Menschenrechte
Jahresbericht von Amnesty International bestätigt Zunahme des Autoritarismus
Die Menschenrechtsorganisation Amnesty International hat in ihrem Jahresbericht eine Zunahme autoritärer Praktiken und die gewaltsame Unterdrückung abweichender Meinungen weltweit festgestellt. Derweil herrscht Untätigkeit angesichts von Ungleichheit und Klimawandel.

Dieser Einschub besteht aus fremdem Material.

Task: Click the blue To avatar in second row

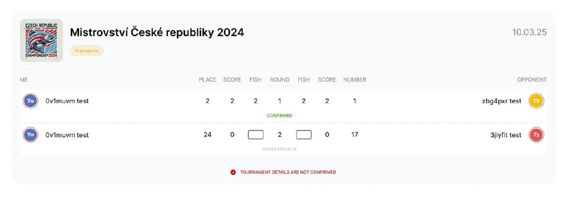Action: point(31,135)
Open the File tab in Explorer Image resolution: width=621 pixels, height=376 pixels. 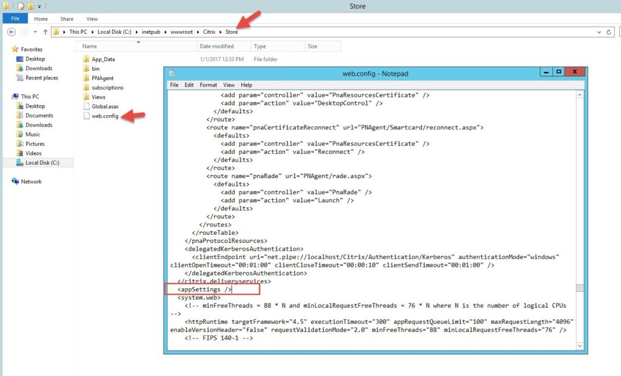click(x=15, y=19)
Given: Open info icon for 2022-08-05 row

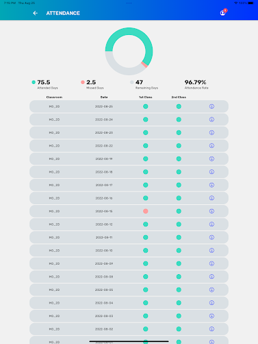Looking at the screenshot, I should (212, 290).
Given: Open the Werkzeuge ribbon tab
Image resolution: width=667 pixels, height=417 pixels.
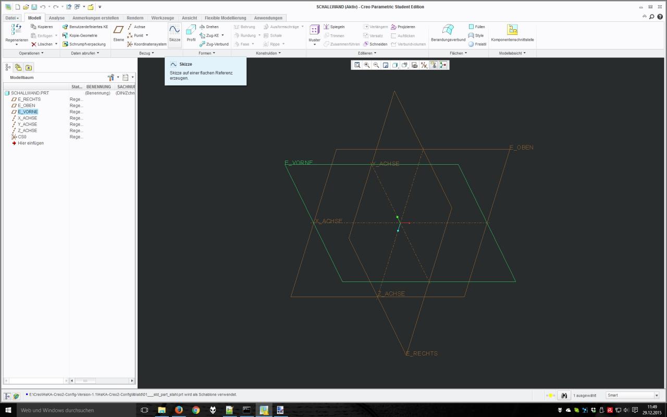Looking at the screenshot, I should [163, 18].
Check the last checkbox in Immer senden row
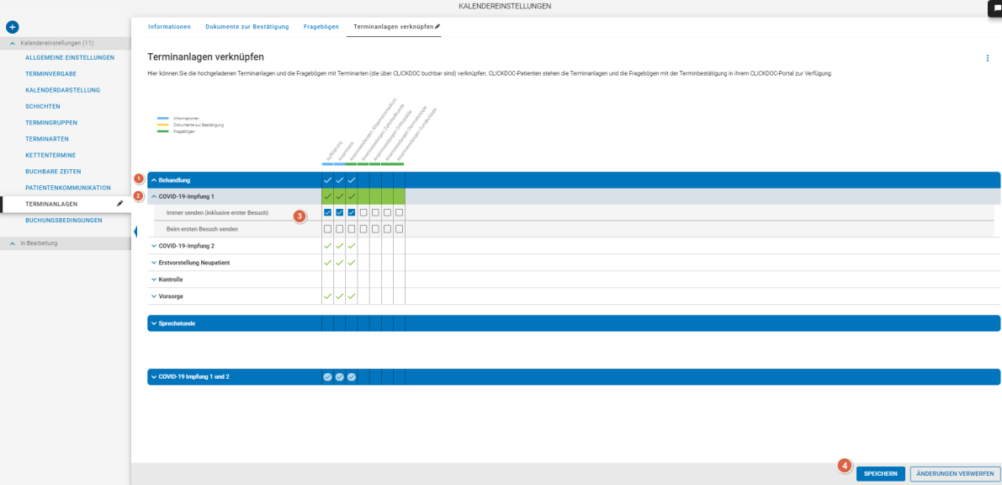This screenshot has width=1002, height=485. coord(400,212)
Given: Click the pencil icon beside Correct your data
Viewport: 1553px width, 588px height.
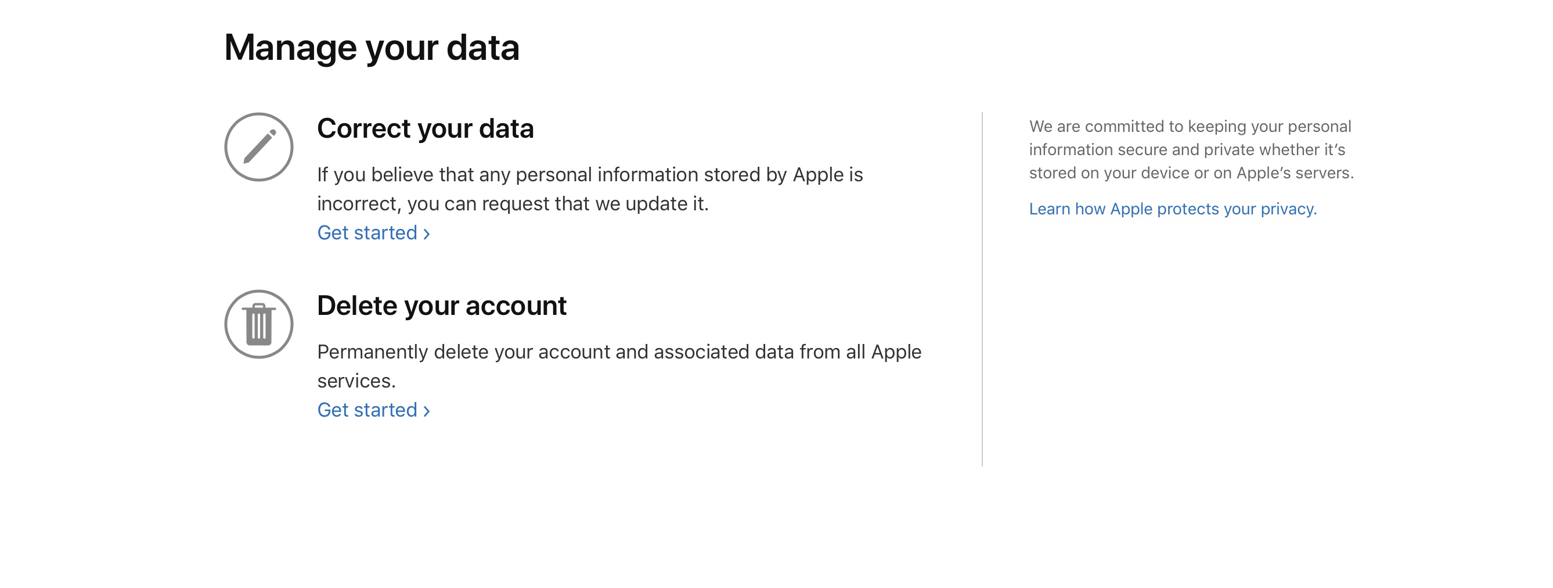Looking at the screenshot, I should pos(259,147).
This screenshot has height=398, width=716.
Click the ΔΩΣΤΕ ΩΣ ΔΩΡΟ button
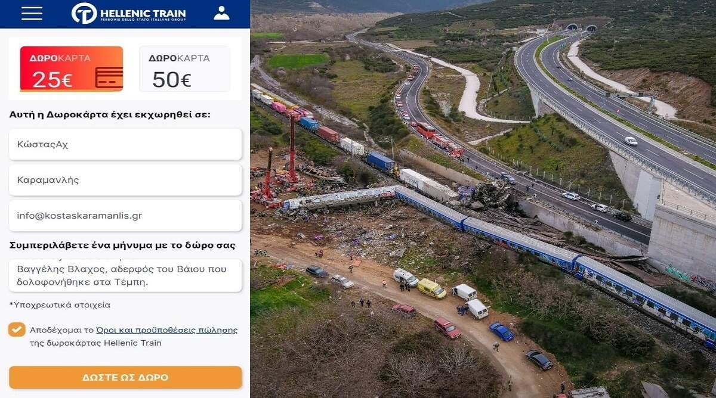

Alessandro Morini und David Pereira Foto: Editpress/Fabrizio Pizzolante
Schon zu Beginn der Pressekonferenz in den Räumen des hauptstädtischen „CID Fraen a Gender“ wies David Pereira, Generaldirektor von Amnesty International Luxembourg, auf den „Trump-Effekt“ hin. Zwar seien bereits vor dem Amtsantritt des US-Präsidenten globale Rückschritte in Sachen Menschenrechte zu beobachten gewesen. Der aktuelle Bericht zeige eine „Kontinuität im Vergleich zu den vergangenen Jahren“, konstatiert Alessandro Morini, Präsident des Verwaltungsrats der Luxemburger Amnesty-Sektion. Die ersten hundert Tage von Donald Trumps Präsidentschaft hätten jedoch diese Trends und diese Dynamik, die im Jahr 2024 zu beobachten waren, noch verstärkt.